I don't know about some of you other folks, but initially I was pretty frustrated with Prospero's initiation test. At first, it seems nearly impossible to solve due to the fact that it's seemingly very random. How can mental acuity be tested by matching items that are always random? That's madness!
However, I was taught from a young age to fight fire with fire, so we will trade one evil for another in solving this test. That's right, we will be using some basic principals of probability (read: math) to outsmart the random placement of the cards. Take that, magic!
So, we already know the ground rules: If you mess up more than 3 times, you flunk the test.
There are 12 cards each, and each card needs to be matched with its identical twin, so really, what we're doing is sorting out 6 sets of 2 cards each. Each turn allows you to figure out what 2 cards are, and so you're bound to eventually find some matches on accident.
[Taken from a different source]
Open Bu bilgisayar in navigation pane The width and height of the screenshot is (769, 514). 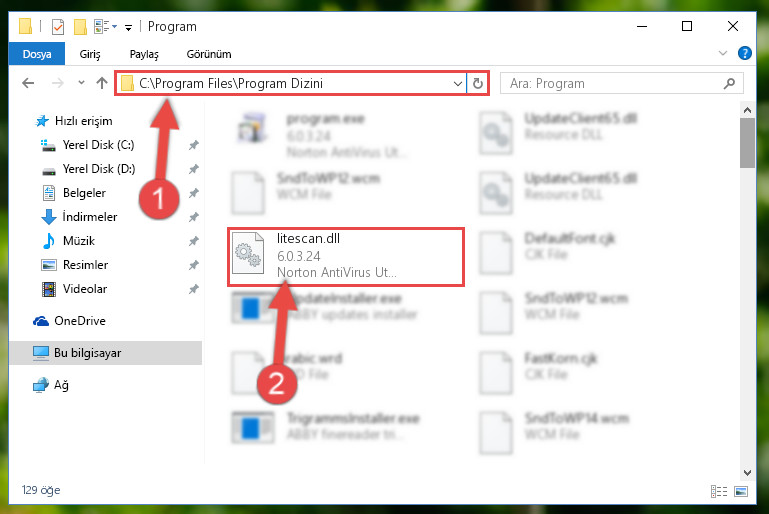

What you need to do is draw a grid matching the placement of the cards, so draw a grid with 4 rows going sideways, and 3 rows going down. Now, as you figure out each card's placement, write the first letter of each card on your grid so that you'll remember it later.
2 cards x 3 turns = 6 guaranteed opportunities to figure out card placements. It's worth noting that you can quickly find matches by marking up your grid as you pick the cards, thus increasing your amount of opportunities for matching by 2 every time a match is made.
Granted, this method might not get you all the cards every single time you do the test, but I've found it to be pretty useful in figuring out the parameters of the card placements.
Happy hunting!